▸ Work request
For every line below, set down an identical copy.

▸ Records to process
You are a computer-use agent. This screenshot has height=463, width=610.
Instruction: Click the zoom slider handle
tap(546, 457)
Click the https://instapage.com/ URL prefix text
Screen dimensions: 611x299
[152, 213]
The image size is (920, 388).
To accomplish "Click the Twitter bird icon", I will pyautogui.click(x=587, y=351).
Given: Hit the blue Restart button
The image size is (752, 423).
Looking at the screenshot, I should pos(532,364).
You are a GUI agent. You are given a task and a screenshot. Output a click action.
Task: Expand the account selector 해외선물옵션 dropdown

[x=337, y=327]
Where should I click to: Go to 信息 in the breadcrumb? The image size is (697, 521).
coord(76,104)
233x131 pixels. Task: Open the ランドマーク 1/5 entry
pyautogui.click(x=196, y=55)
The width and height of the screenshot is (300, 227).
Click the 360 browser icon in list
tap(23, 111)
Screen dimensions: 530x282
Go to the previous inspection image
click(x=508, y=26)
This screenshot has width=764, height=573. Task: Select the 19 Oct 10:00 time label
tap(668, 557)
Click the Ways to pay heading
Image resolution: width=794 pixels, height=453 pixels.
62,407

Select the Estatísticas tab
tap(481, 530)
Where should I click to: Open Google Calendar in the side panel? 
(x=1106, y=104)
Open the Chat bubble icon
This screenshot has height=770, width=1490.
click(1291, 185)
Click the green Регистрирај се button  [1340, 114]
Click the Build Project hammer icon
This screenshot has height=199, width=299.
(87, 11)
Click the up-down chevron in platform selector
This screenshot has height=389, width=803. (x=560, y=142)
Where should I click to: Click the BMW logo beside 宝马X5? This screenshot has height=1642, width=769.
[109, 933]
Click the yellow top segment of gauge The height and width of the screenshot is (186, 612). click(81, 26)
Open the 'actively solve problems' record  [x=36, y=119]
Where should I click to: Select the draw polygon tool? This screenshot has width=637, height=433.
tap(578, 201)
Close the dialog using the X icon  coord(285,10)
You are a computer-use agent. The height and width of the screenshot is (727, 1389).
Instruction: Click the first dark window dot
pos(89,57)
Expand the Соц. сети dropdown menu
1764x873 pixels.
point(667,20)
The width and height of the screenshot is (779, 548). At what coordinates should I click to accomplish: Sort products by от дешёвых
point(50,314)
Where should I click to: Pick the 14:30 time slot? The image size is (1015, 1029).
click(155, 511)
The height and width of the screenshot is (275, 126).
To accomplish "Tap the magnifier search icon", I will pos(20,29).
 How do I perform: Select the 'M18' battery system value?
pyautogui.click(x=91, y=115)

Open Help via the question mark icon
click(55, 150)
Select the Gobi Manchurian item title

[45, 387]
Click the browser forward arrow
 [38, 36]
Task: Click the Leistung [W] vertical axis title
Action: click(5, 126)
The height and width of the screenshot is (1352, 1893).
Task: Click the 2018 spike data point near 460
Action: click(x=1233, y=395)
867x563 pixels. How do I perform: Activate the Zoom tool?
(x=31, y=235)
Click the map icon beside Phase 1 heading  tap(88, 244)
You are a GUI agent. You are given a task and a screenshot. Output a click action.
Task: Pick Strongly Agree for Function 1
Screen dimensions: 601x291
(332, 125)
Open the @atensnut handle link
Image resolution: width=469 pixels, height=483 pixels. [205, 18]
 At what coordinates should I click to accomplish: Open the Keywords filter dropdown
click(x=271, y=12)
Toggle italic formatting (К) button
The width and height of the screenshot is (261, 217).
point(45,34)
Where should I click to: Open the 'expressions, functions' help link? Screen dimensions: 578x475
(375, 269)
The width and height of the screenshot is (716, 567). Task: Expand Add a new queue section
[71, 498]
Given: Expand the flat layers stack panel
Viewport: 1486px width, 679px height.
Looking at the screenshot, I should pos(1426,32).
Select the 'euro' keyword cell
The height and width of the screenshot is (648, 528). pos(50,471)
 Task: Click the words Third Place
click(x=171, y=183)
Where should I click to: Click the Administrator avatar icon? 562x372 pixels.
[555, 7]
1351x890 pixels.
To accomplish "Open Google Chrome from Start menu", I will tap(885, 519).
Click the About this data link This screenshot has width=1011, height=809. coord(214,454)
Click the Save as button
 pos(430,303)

▸ Result below
You are a computer-use agent. This screenshot has height=463, width=610.
Instruction: Click the zoom slider handle
tap(546, 457)
Click the https://instapage.com/ URL prefix text
Screen dimensions: 611x299
[152, 213]
The image size is (920, 388).
To accomplish "Click the Twitter bird icon", I will pyautogui.click(x=587, y=351).
Given: Hit the blue Restart button
The image size is (752, 423).
Looking at the screenshot, I should pos(532,364).
You are a GUI agent. You are given a task and a screenshot. Output a click action.
Task: Expand the account selector 해외선물옵션 dropdown

[x=337, y=327]
Where should I click to: Go to 信息 in the breadcrumb? The image size is (697, 521).
coord(76,104)
233x131 pixels. Task: Open the ランドマーク 1/5 entry
pyautogui.click(x=196, y=55)
The width and height of the screenshot is (300, 227).
Click the 360 browser icon in list
tap(23, 111)
Screen dimensions: 530x282
Go to the previous inspection image
click(x=508, y=26)
This screenshot has width=764, height=573. Task: Select the 19 Oct 10:00 time label
tap(668, 557)
Click the Ways to pay heading
Image resolution: width=794 pixels, height=453 pixels.
62,407

Select the Estatísticas tab
tap(481, 530)
Where should I click to: Open Google Calendar in the side panel? 
(x=1106, y=104)
Open the Chat bubble icon
This screenshot has height=770, width=1490.
click(1291, 185)
Click the green Регистрирај се button  [1340, 114]
Click the Build Project hammer icon
This screenshot has height=199, width=299.
(87, 11)
Click the up-down chevron in platform selector
This screenshot has height=389, width=803. (x=560, y=142)
Where should I click to: Click the BMW logo beside 宝马X5? This screenshot has height=1642, width=769.
[109, 933]
Click the yellow top segment of gauge The height and width of the screenshot is (186, 612). click(81, 26)
Open the 'actively solve problems' record  [x=36, y=119]
Where should I click to: Select the draw polygon tool? This screenshot has width=637, height=433.
tap(578, 201)
Close the dialog using the X icon  coord(285,10)
You are a computer-use agent. The height and width of the screenshot is (727, 1389).
Instruction: Click the first dark window dot
pos(89,57)
Expand the Соц. сети dropdown menu
1764x873 pixels.
point(667,20)
The width and height of the screenshot is (779, 548). At what coordinates should I click to accomplish: Sort products by от дешёвых
point(50,314)
Where should I click to: Pick the 14:30 time slot? The image size is (1015, 1029).
click(155, 511)
The height and width of the screenshot is (275, 126).
To accomplish "Tap the magnifier search icon", I will pos(20,29).
 How do I perform: Select the 'M18' battery system value?
pyautogui.click(x=91, y=115)

Open Help via the question mark icon
click(55, 150)
Select the Gobi Manchurian item title

[45, 387]
Click the browser forward arrow
 [38, 36]
Task: Click the Leistung [W] vertical axis title
Action: click(5, 126)
The height and width of the screenshot is (1352, 1893).
Task: Click the 2018 spike data point near 460
Action: click(x=1233, y=395)
867x563 pixels. How do I perform: Activate the Zoom tool?
(x=31, y=235)
Click the map icon beside Phase 1 heading  tap(88, 244)
You are a GUI agent. You are given a task and a screenshot. Output a click action.
Task: Pick Strongly Agree for Function 1
Screen dimensions: 601x291
(332, 125)
Open the @atensnut handle link
Image resolution: width=469 pixels, height=483 pixels. [205, 18]
 At what coordinates should I click to accomplish: Open the Keywords filter dropdown
click(x=271, y=12)
Toggle italic formatting (К) button
The width and height of the screenshot is (261, 217).
point(45,34)
Where should I click to: Open the 'expressions, functions' help link? Screen dimensions: 578x475
(375, 269)
The width and height of the screenshot is (716, 567). Task: Expand Add a new queue section
[71, 498]
Given: Expand the flat layers stack panel
Viewport: 1486px width, 679px height.
Looking at the screenshot, I should pos(1426,32).
Select the 'euro' keyword cell
The height and width of the screenshot is (648, 528). pos(50,471)
 Task: Click the words Third Place
click(x=171, y=183)
Where should I click to: Click the Administrator avatar icon? 562x372 pixels.
[555, 7]
1351x890 pixels.
To accomplish "Open Google Chrome from Start menu", I will tap(885, 519).
Click the About this data link This screenshot has width=1011, height=809. coord(214,454)
Click the Save as button
 pos(430,303)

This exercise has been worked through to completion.